Seriously, I just want to read a book by the pool with my ipod in. Then go back to the hotel room watch a movie and fall asleep. And maybe one day go to Hot Topic to look at band merchandise.

I mean I DO love my family and all but god, I hate them, they drive me insane I CANNOT put up with them for 10 days, I can NOT go out EVERY SINGLE DAY for TEN days! I'm lethargic (often mistaken as lazy but I'm honestly not, I wish I had the energy to do stuff but I seriously dont) and miserable and cranky, pain makes you that way and I dont really want them watching me being in pain so I'll end up pushing them away. I psycho analyse stuff a lot I know.

They have no idea about my condition, they dont feel the pain, the panic I mean yeah they WATCH me go through it but they only see a tiny fraction of it. TINY FRACTION!! They have no clue! They dont know what goes through my head or body. Hell they know nothing. And all this ranting may sound selfish but this illness is MY burden to bear, they (well my mom) has had to deal with it enough, getting of work for hospital appointments and stuff but THEY WILL SUFFER WITH ME I DONT WANT THEM TO BUT THEY WILL!! I have no control over this illness it will consume me and if they are with me it will consume them as well. A black hole of misery.

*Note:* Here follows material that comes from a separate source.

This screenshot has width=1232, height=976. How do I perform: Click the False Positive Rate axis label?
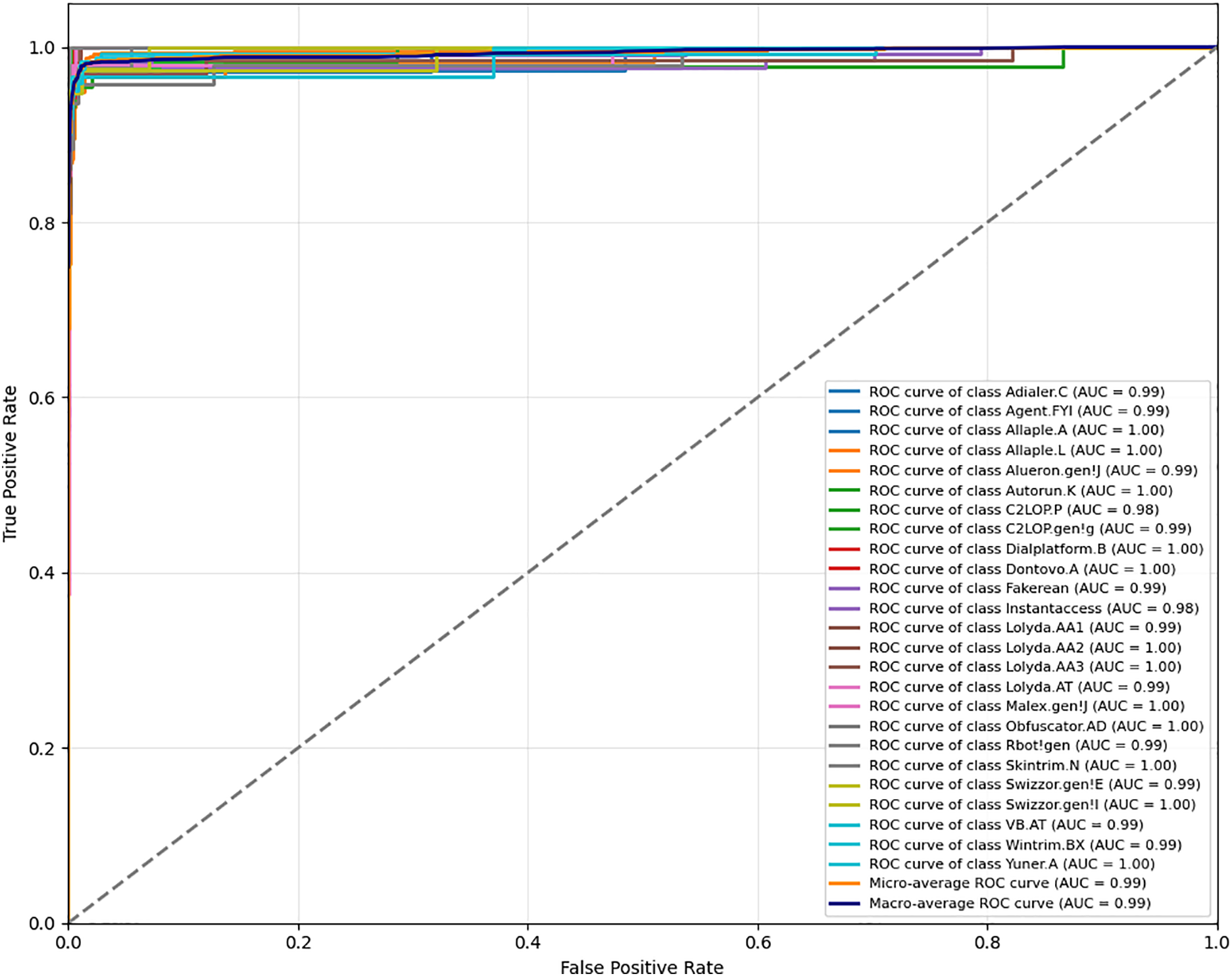(x=641, y=967)
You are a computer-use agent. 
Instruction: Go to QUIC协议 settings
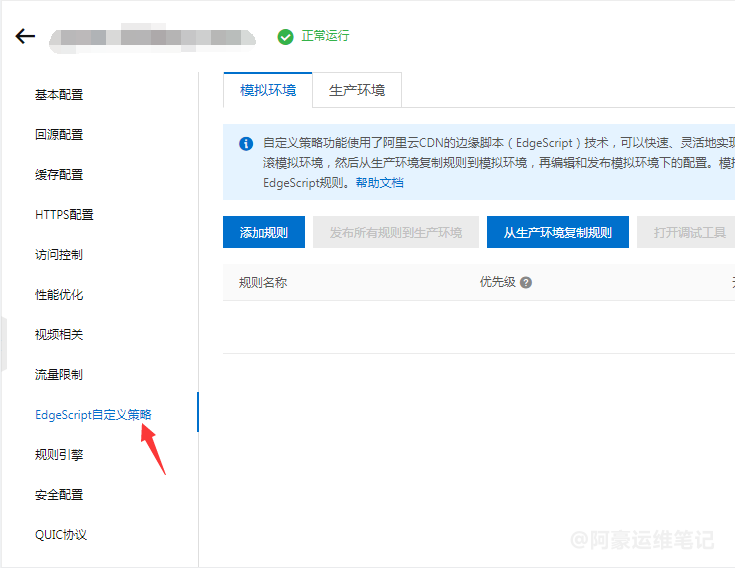(x=61, y=535)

... So that is my rant about why I do not want to go on holiday. Oh and also I'm missing a concert of a great band thats coming to my city xO

Sunday, January 3, 2010

3rd Jan

I love my bedroom, its the one place that I can be myself in, I dont have to pretend to be 'fine', that I'm not sick and not in pain. I can be mental and spaztic, I can get lost in my imagination and write or I can get lost in other peoples imaginations by reading or watching a film.

You know I recon you could communicate through music and songs alone... say if you were mute or something you could send songs telling people how you feel,, there seems to be a song for everything... every emotion, every experience.

I am so sick of being sick, I'm always lethargic and in pain, the fear is just overpowering. I've given up hope of living the life I want, where I can be spontaneous and lively. I'm just sick, you know?

How depressing am I today? x'D

Sunday, December 27, 2009

27th Dec

Ok so I dont really use this as much,, I really tweet instead but uhmmm...

It was christmas two days ago,, and an awesome one at that, I got the CDs I asked for and plenty of band merch... so yeah... New years next ;D

Friday, December 18, 2009

18 Dec

Nomnomnom... lalala posting a banner I made... not for me.

So I ended up walking out of my exam... which means I have to go back monday... and I'll prbably miss my cousins party... SUCKISH!!